**Short task**
Copy the items starting at the line that contains "Where should I click to: Click" and ending at the line that contains "Click the chevron next to パスワードの変更", replacing "address bar" with "URL field" and leaving everything else unchanged. Return only those lines.

**Entries**
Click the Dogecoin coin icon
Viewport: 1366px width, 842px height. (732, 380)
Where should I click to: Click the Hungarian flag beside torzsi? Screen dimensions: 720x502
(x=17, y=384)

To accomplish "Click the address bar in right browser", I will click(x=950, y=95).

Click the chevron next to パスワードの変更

* * *

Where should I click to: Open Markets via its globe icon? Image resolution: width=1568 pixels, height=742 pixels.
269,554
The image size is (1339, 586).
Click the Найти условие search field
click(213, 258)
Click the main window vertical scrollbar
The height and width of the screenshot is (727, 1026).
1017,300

--

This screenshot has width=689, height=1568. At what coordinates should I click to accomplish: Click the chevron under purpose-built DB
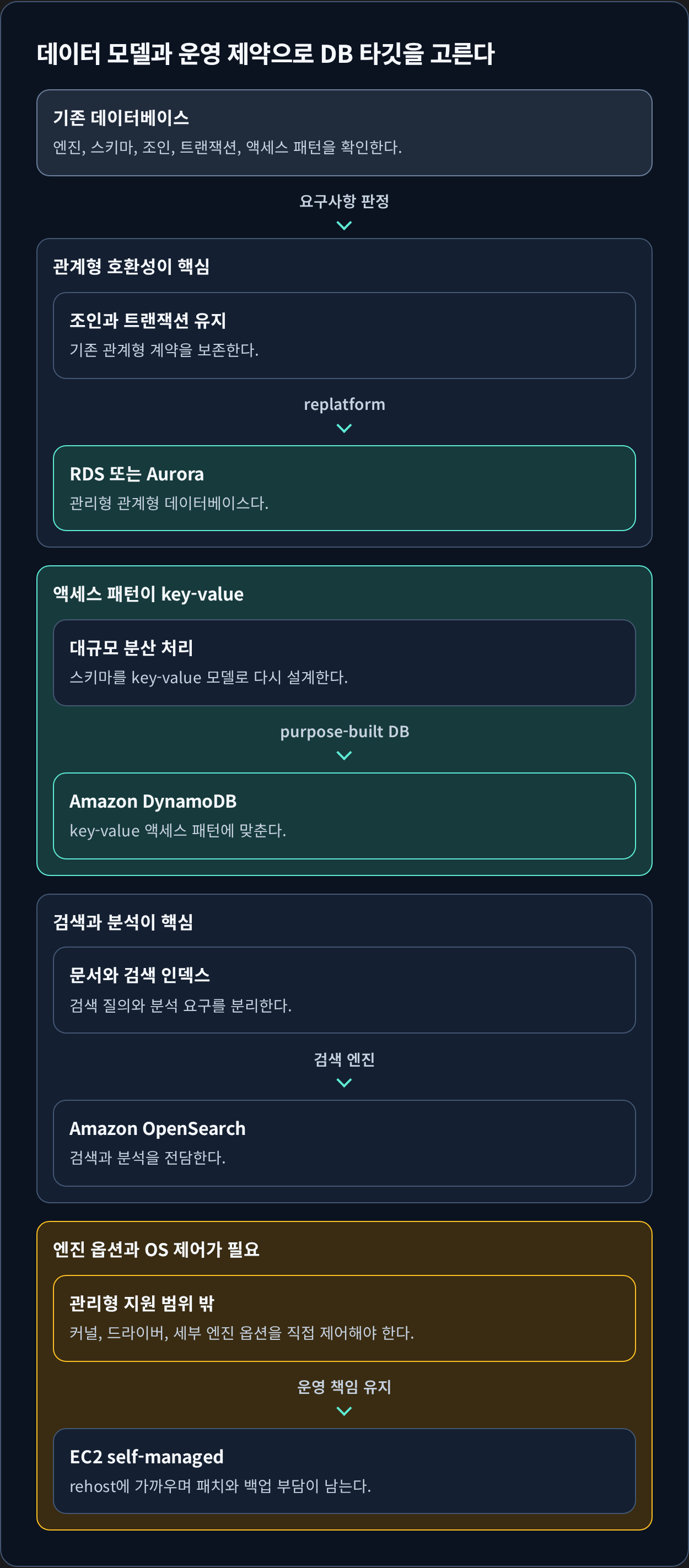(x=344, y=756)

**Reply to the task**
Where should I click to: Click the Hungarian flag beside torzsi? Screen dimensions: 720x502
(x=17, y=384)

To accomplish "Click the URL field in right browser", I will click(x=950, y=95).

Click the chevron next to パスワードの変更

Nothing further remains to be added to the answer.